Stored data
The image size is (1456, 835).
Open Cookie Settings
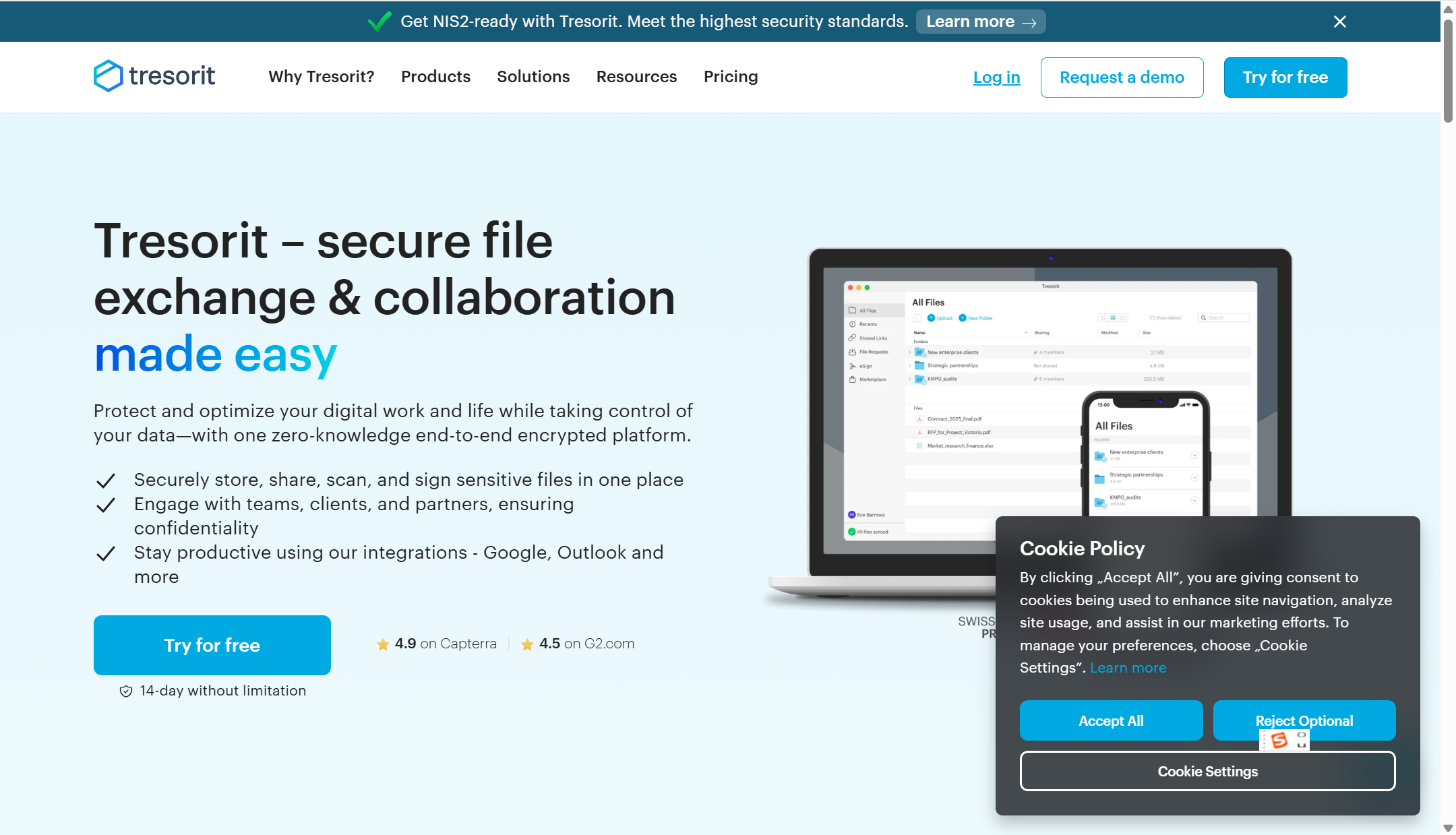[x=1207, y=771]
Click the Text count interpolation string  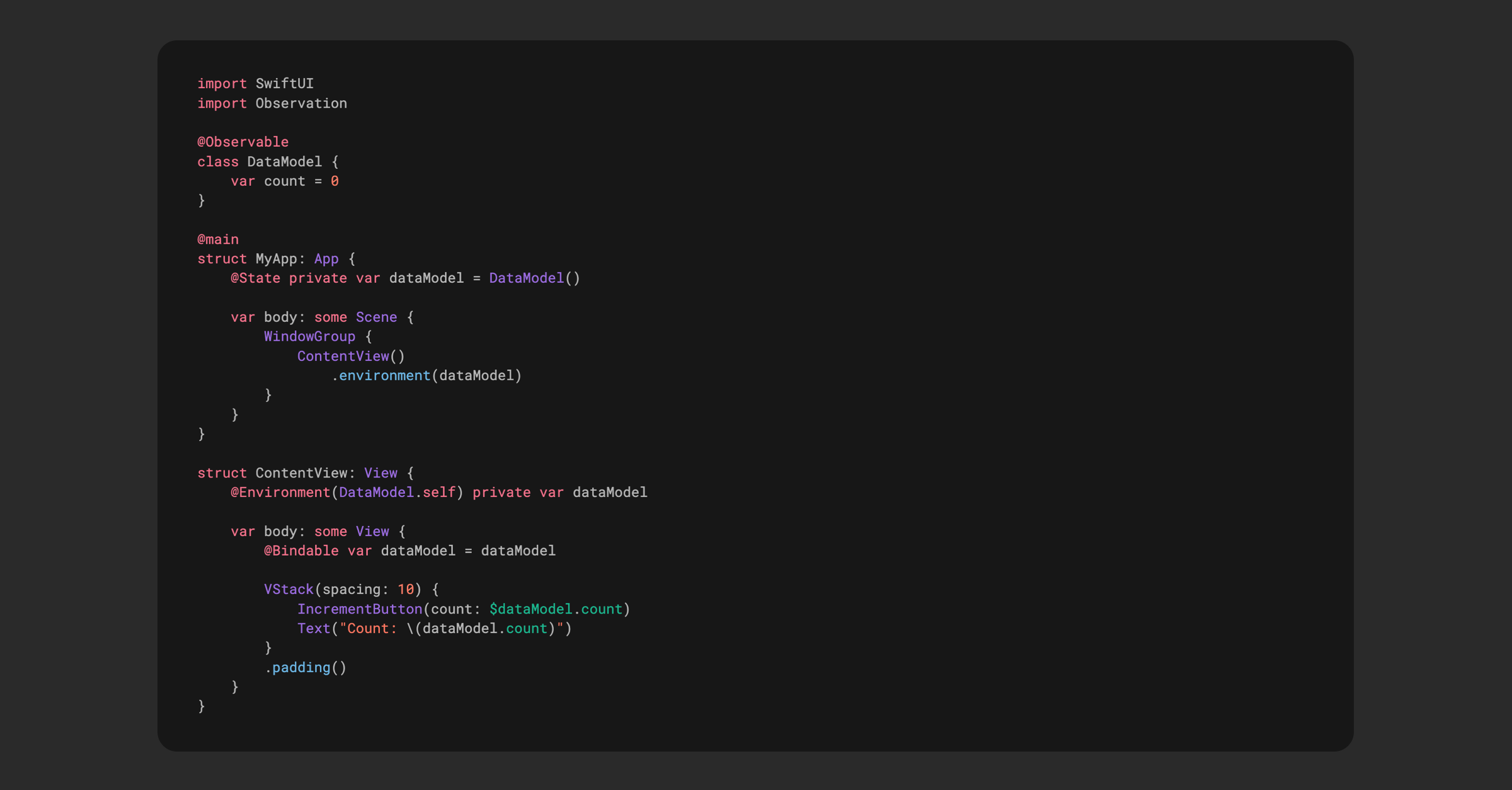click(435, 628)
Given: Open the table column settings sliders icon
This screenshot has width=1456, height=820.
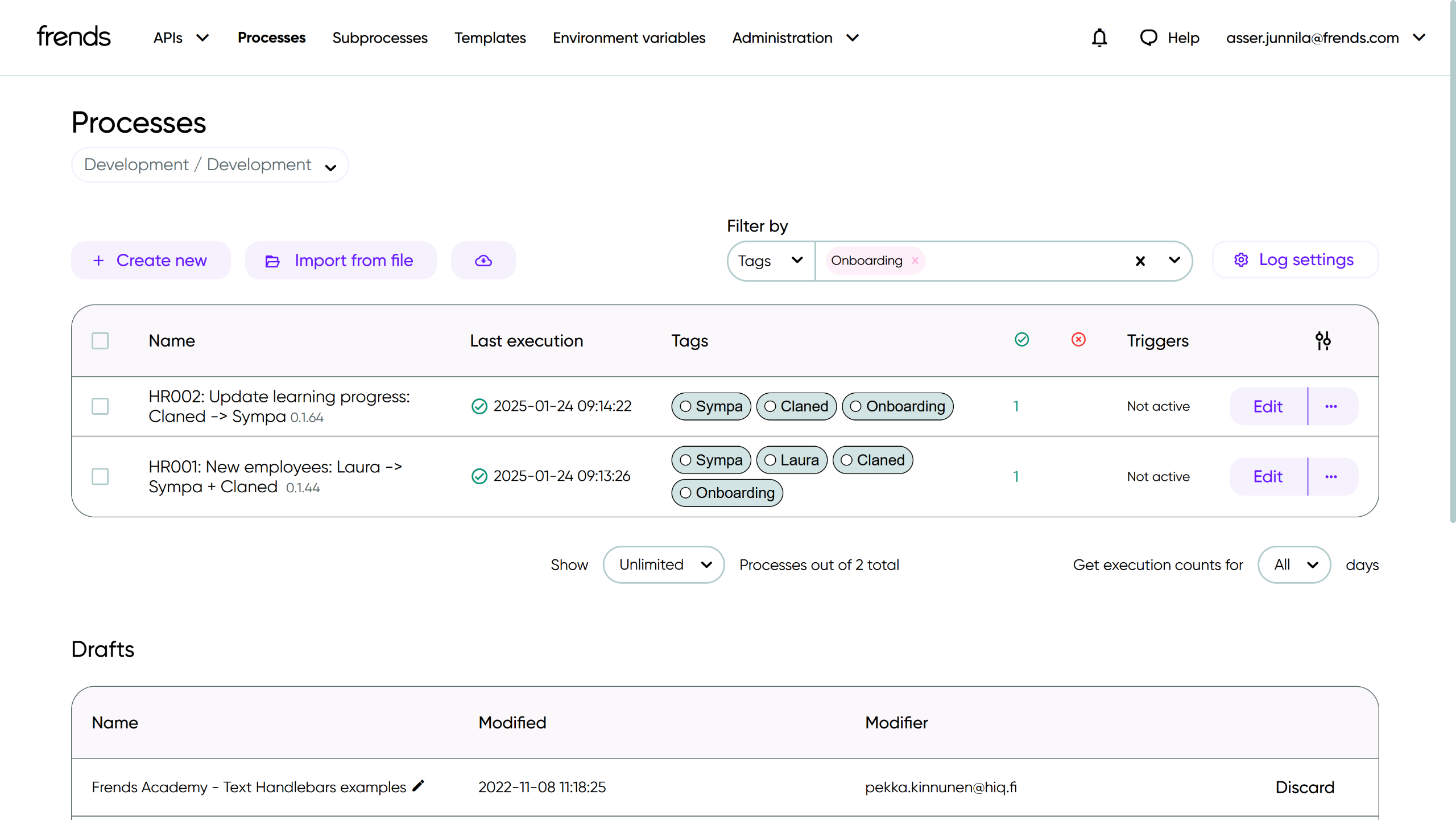Looking at the screenshot, I should [1322, 340].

**PROBLEM DESCRIPTION**
Transcribe exactly the lines that go from the one holding "Given: Open the" through the last line of the entries, both included, and nothing besides them. Do not include any pictures.

**YOUR RESPONSE**
Given: Open the table column settings sliders icon
This screenshot has width=1456, height=820.
Looking at the screenshot, I should [1322, 340].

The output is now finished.